Yesterday Diane and I braved Highway 30 and drove to Portland to honor my appointment for a CT scan at Good Sam Hospital. It took us about an hour to get there, normal, and it wasn’t a terrible trip. Lots of ice on the road making it pretty lumpy. From the time we parked in front of the hospital until we were back in the truck was a total of about 20 minutes. The scan took about 2 minutes. The rest of the time was spent walking to the imaging desk, and checking in. The scan was ordered to see if there was anything in my head. I’ve had them before and, at that time, there wasn’t anything there. That should confirm what a lot of you may think about some of the things I do and say. Nothing there.

From Good Sam we headed to Hillsboro for breakfast at Elmer’s, then, thinking ahead, we went to Costco for toilet paper which we knew we’d need as soon as we got back home. The toilet paper and ‘other’ stuff only cost $400! It snowed at Costco, too.


The trip home was tricky because Cornelius Pass is closed so road crews can remove all the trees that succumbed to the extra weight of snow and ice. That meant we had to take Highway 26, bad on a good day, all the way into town to hook up with I-405 then Highway 30. I was driving or I would have taken photos.

We stopped and visited Diane’s Mom, Jean, before going home to make sure she wasn’t out of food and that she was weathering the storm OK. She was, and she’s in good spirits. A tough Lady for sure.

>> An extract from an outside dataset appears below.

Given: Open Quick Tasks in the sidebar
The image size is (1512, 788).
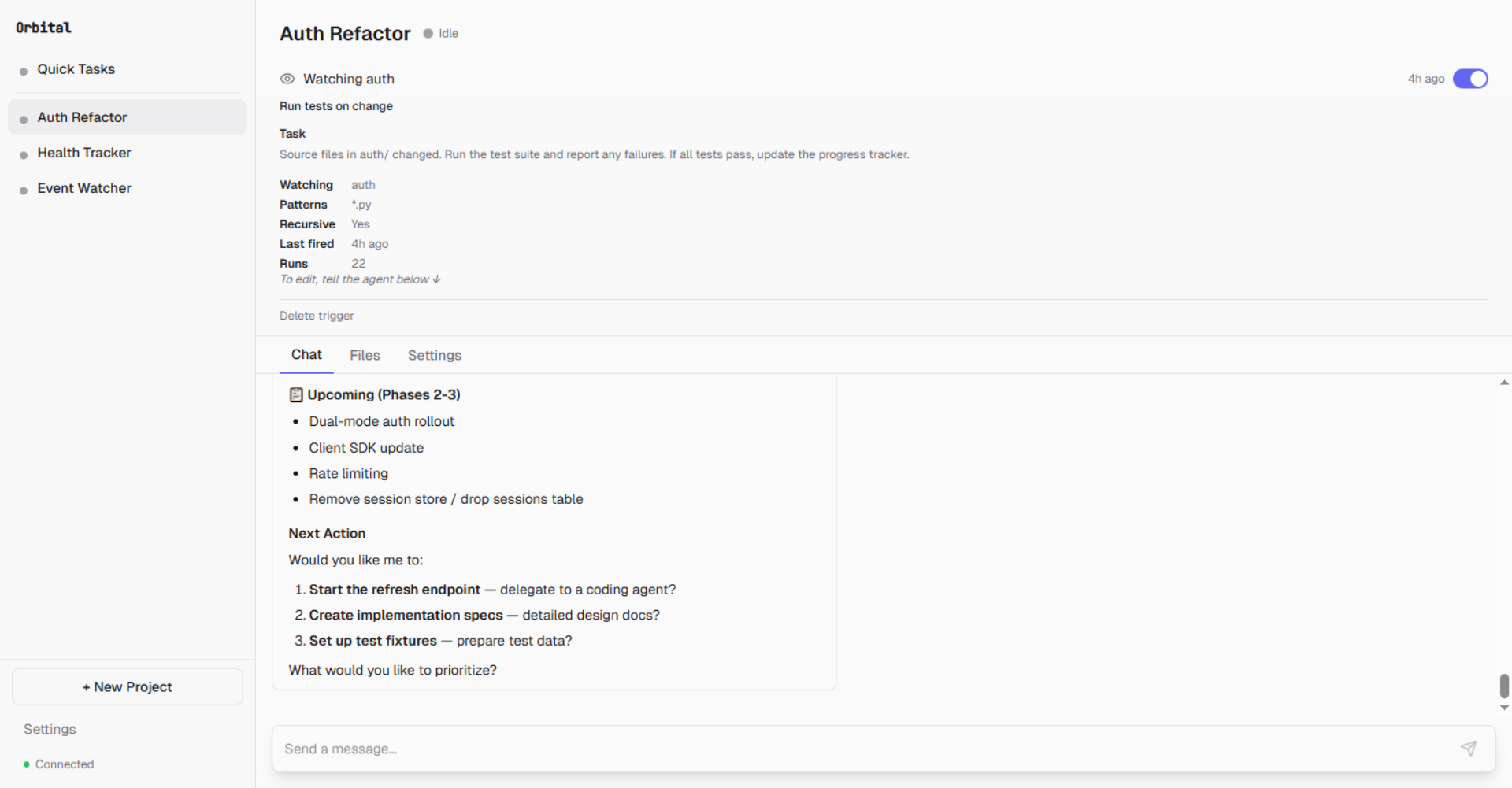Looking at the screenshot, I should [x=76, y=69].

By the time we got home the dogs had been alone for almost 8 hours, and the cat was sitting on the front porch. The cat was not a happy camper. We didn’t know she was out when we left. Maybe she’ll start checking in and out like the dogs do. They never get left outside.

When we got home Diane insisted that ‘we’ give Panzee a bath because she smells terrible. So we (I) took her to my shower because it’s got a low threshold so I didn’t have to pick her up, and it’s a confined space that she can’t escape from. It was touch and go for a while until she discovered that the warm water felt pretty good and rubbing the soap into her incredibly thick fur was pretty much like great massage. Then she relaxed and allowed me to rid her of much of the odor she carries arround with her. The only way to make it all go away is to shave her bald, but Diane won’t let me do that until spring.

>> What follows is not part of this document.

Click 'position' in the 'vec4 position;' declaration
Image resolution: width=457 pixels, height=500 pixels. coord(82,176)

Then I cut her toenails and made one of them bleed so much that I’m sure she now hates me. Once I feed her it will all be OK. I had to follow her around the house for about an hour wiping up bloody spots until it finally stopped. I felt pretty bad about it and will most definitely be more careful the next time. Please don’t turn me in to the ASPCA.

Now some good news about a bad thing regarding a topic about which very few of you are aware. My older brother, Jack, was diagnosed with stage 4 prostate cancer. How long ago, I do not know. I just knew something was different but it wasn’t something I was going to grill him about. That would have been counter productive, so when we talked I did my best to avoid negative issues. We talked and argued like we’ve always done.

After the initial diagnosis it’s my understanding that it was presumed that the cancer was in his bones and lymph nodes. With this news he and Wynette made their way south on a scheduled trip to Arizona to visit with their Grandson and their new Great Granddaughter Kelly. It’s my belief that nothing could have delayed that visit.

For some reason he recently had to get different health insurance. In order to get tests he needed he had to have diagnosis from an in plan doctor. So he started over with the preliminaries. Finally, last week, he had a bone density scan and a CT scan. The end result, after all that insurance company hassle, he was told his cancer is confined to his prostrate. Not in his bones. Not in his lymph nodes. We are all incredibly happy about those findings.

Yes, there are still mountains to climb on Jack’s journey, but with these recent findings his mountains just aren’t quite as steep, or tall. They’re manageable and he’s tough as nails. His family and friends will continue to pray for his health and understanding about what is going on in his life, and we plan on witnessing a miracle when it all just goes away.

Please join us in that effort.


More Busy-ness and a little snow

I failed my doctor’s balance test a few days ago which resulted in three referrals to seek a cause. Apparently old age isn’t one of them, yet. The big one is a CT scan of my cranium to see if there’s anything in there worth worrying about, then a visit to an ENT guy to thoroughly check my ears, and finally one to my favorite neurologist to see if he can consult the CT scan for a solution.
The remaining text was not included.